Le jeu collectif offensif français s’est progressivement remis en place, ce qui a permis à Emilie Gomis de planter 2 paniers à trois points, à Jennifer Digbeu d’aller facilement au layup après une feinte, à Emmeline Ndongue de scorer en contre-attaque, à Sandrine Gruda d’être bien servie dans la peinture, et ainsi de constituer puis creuser progressivement l’écart. Quand les Bleues s’appliquent à créer des décalages en se déplaçant et en faisant bien tourner le ballon, renversent le jeu, ça fonctionne ! Tout n’a pas été parfait, il y a encore eu beaucoup de maladresse sous le cercle, il s’agit d’ailleurs du gros problème des 2 derniers matchs de poule, c’est aussi ce qui a coûté à Isabelle Yacoubou de retourner rapidement sur le banc pour le 2e match consécutif (elle en a loupé 3 de suite). Autre point noir, la 3e faute de Céline Dumerc à plus de 2 minutes de la mi-temps, des coups de sifflet très frustrants car très sévères.
31-19 à la pause, ça allait de mieux en mieux, on avait le sentiment de retrouver l’équipe de France perdue la veille face à la Lettonie. La version féminine – et bien élevée – de Kevin Garnett[1] a régné sur cette première moitié du match : 12 points, 6 rebonds et 5 fautes provoquées, une grosse présence défensive. On n’en attend pas moins d’elle.

La seconde période a débuté avec Endéné Miyem et Edwige Lawson-Wade sur le terrain. On est reparti pour une opération étouffement, c’est alors qu’un fait de jeu a permis aux Bleues de prendre considérablement le large : panier plus la faute pour Miyem et en prime la faute technique de Kaltsidou. Conséquence, 2 points+3 LF, une action à 5 points… plus la possession pour la France. Certes, le ballon a ensuite été perdu, néanmoins l’écart était de 17 unités (alors que la Grèce n’en avait que 19 à son compteur). Cette péripétie a réveillé Evanthia Maltsi[2]. Incapable de marquer en 5 tentatives avant la mi-temps, l’ancienne Berruyère s’est mise en mode Babkina, elle a marqué en transition, a mis des paniers primés, a pénétré, a shooté à mi-distance, a fait un carnage (16 points à 6/7 et 3/3 à 3pts en à peine plus de 17 minutes).

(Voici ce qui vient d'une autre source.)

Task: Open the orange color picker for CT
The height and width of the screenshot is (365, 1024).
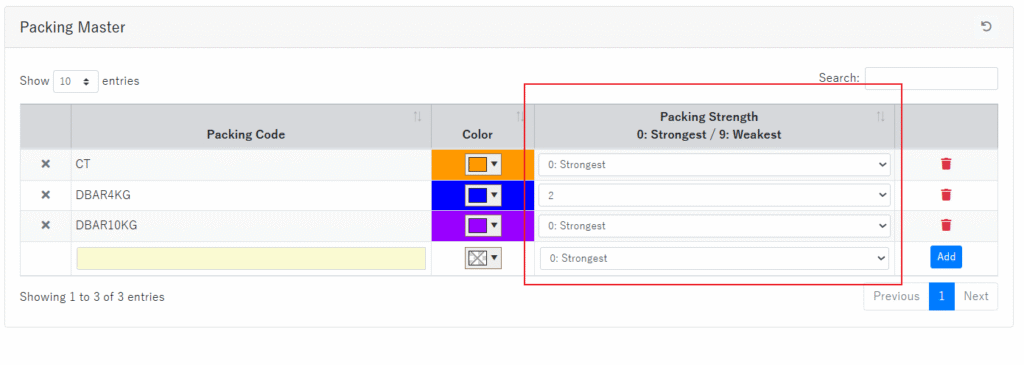Action: click(483, 165)
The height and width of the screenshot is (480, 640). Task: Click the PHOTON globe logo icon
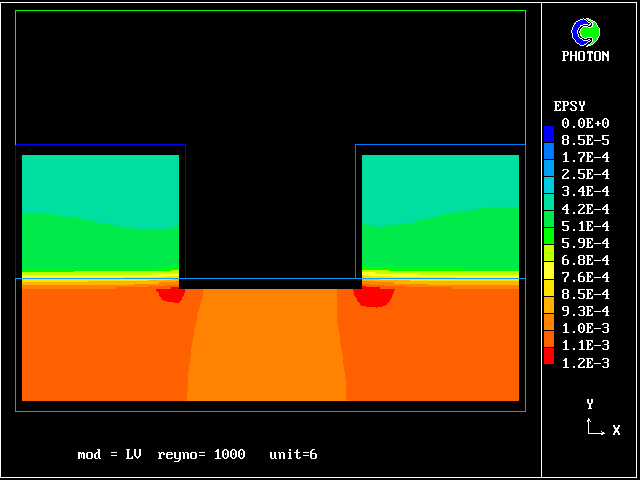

Pendant ce temps l’équipe de France retombait dans ses travers et ratait des paniers faciles, ne convertissait pas ou rarement ses rebonds offensifs. Un 3 points de Digbeu et un panier de Florence Lepron ont permis d’endiguer le retour des Méditerranéennes, l’écart est repassé à +15 avant de fondre à nouveau, les Bleues loupant tout ce qu’elles tentaient. A la fin du 3e QT la situation était toujours sous contrôle (46-35), elle a dérapé jusqu’à tourner à l’inquiétant : Dumerc a pris sa 4e faute au bout de 9 secondes, Kalentzou a tout de suite mis un 3 points, mais c’est reparti de plus belle jusqu’à une remontée à +12 après une nouvelle technique pour Kaltsidou – pourquoi n’a-t-elle pas été exclue ? Normalement avec 2 fautes techniques on est dehors, non ? – et un nouveau panier de Gruda, laquelle a maintenu les Bleus à flots. Jouant sa survie, la Grèce a jeté toutes ses forces dans la bataille, elle a profité de plusieurs pertes de balle des Français pour réduire l’écart à seulement 4 points à 3’05 de la fin (50-46), puis à 2’27 et encore à 1’34 du terme du temps normal. Heureusement Beikes et Gomis ont mis fin à la mauvaise période des Bleues, l’une en se faisant oublier pour prendre un rebond offensif, l’autre en se montrant agressive pour pénétrer la raquette, les deux finissant en layup. Il était absolument nécessaire de remettre l’attaque en route car de l’autre côté du terrain rien à faire, les filles avaient beau faire, Maltsi rentrait tout.

Le dernier panier de Gruda bien servie à l’intérieur par Beikes et l’interception de Dumerc juste après ont scellé le résultat, l’affaire s’est terminée sur la ligne des LF.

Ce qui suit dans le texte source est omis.